* Verilen alıntı
═══

Süleyman Çelik ([email protected])
TBMM eski Başkanı ve Cumhurbaşkanlığı Yüksek İştişare Kurulu Başkan Vekili İsmail Kahraman, yeni anayasa çağrısında bulunarak, “dindar anayasa yapalım. İlk dört madde değişebilir” demiş!..
Bu adam demek istiyor ki “laik demokratik Cumhuriyet yıkılsın, ŞERİAT devleti kurulsun!..”
İlk kez söylenen bir söz de değil, daha önce birçok kişi tarafından dile getirildi…
Tıpkı Ayasofya’da Atatürk’e hakaret eden şerefsizler gibi, bu adamlar da bireysel görüşlerini açıklamıyorlar; kendilerine verilen görevi yerine getiriyorlar!…
Daha Önce, Atatürkçü(!) genelkurmay başkanları tarafından general yapılmış, Cumhurbaşkanı Danışmanı bir emekli asker, devletin desteği ile kurultaylar yapıp kuracakları yeni devletin adını, resmi dilini, başkentini açıklamadı mı?

═══

* İstenen iş
Yeni anayasa çağrısını eleştiren yazıdan "Bu adam demek" ile "başkentini açıklamadı mı?" arasındaki kısmı, bu iki ifade de dahil olmak üzere aynen yinele. Bu metinden sonra gelen materyale burada ihtiyaç yok.

* Veri bloğu
═══

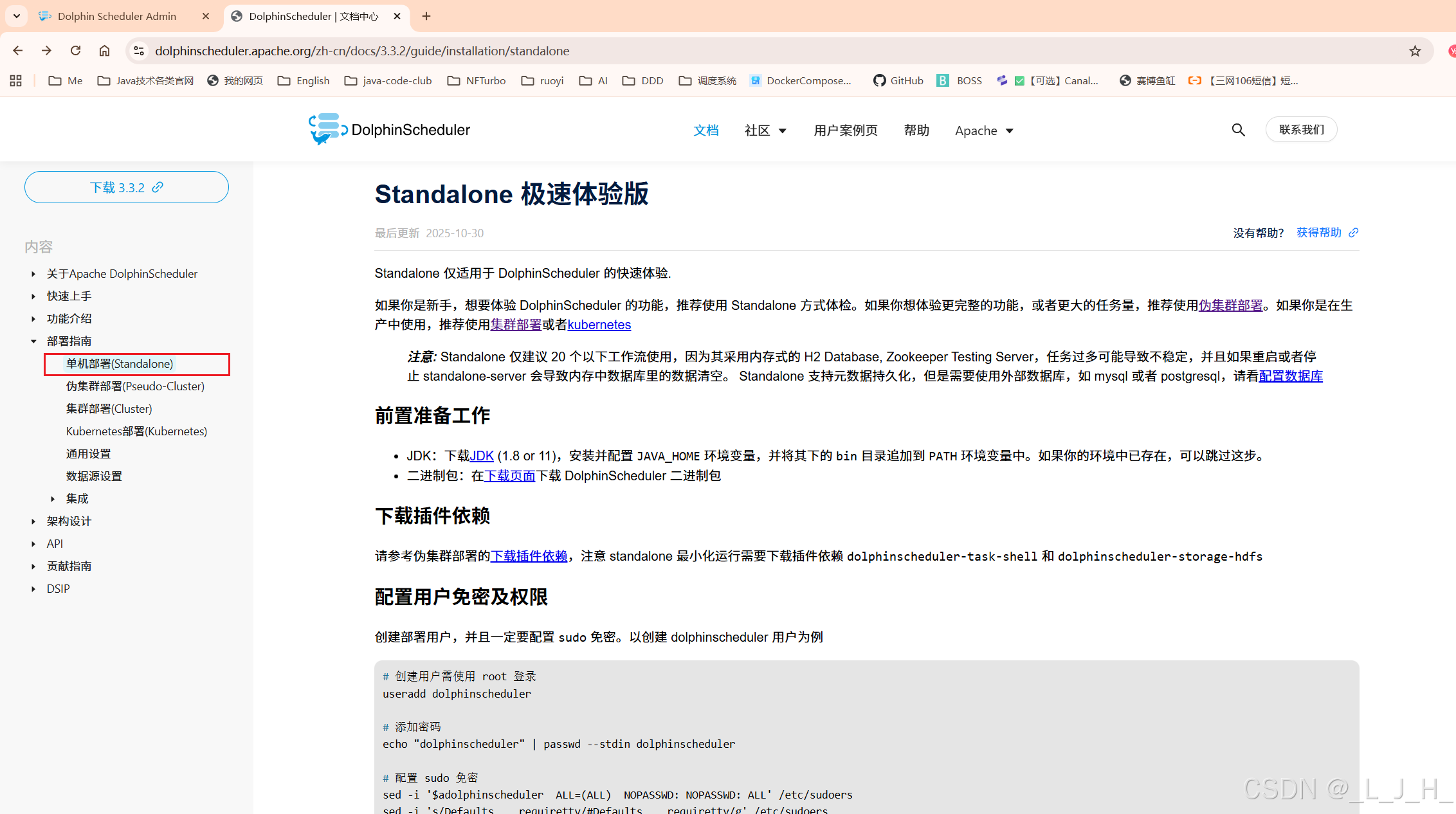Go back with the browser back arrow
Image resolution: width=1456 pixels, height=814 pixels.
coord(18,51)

═══

* Sonuç aşağıda
Bu adam demek istiyor ki “laik demokratik Cumhuriyet yıkılsın, ŞERİAT devleti kurulsun!..”
İlk kez söylenen bir söz de değil, daha önce birçok kişi tarafından dile getirildi…
Tıpkı Ayasofya’da Atatürk’e hakaret eden şerefsizler gibi, bu adamlar da bireysel görüşlerini açıklamıyorlar; kendilerine verilen görevi yerine getiriyorlar!…
Daha Önce, Atatürkçü(!) genelkurmay başkanları tarafından general yapılmış, Cumhurbaşkanı Danışmanı bir emekli asker, devletin desteği ile kurultaylar yapıp kuracakları yeni devletin adını, resmi dilini, başkentini açıklamadı mı?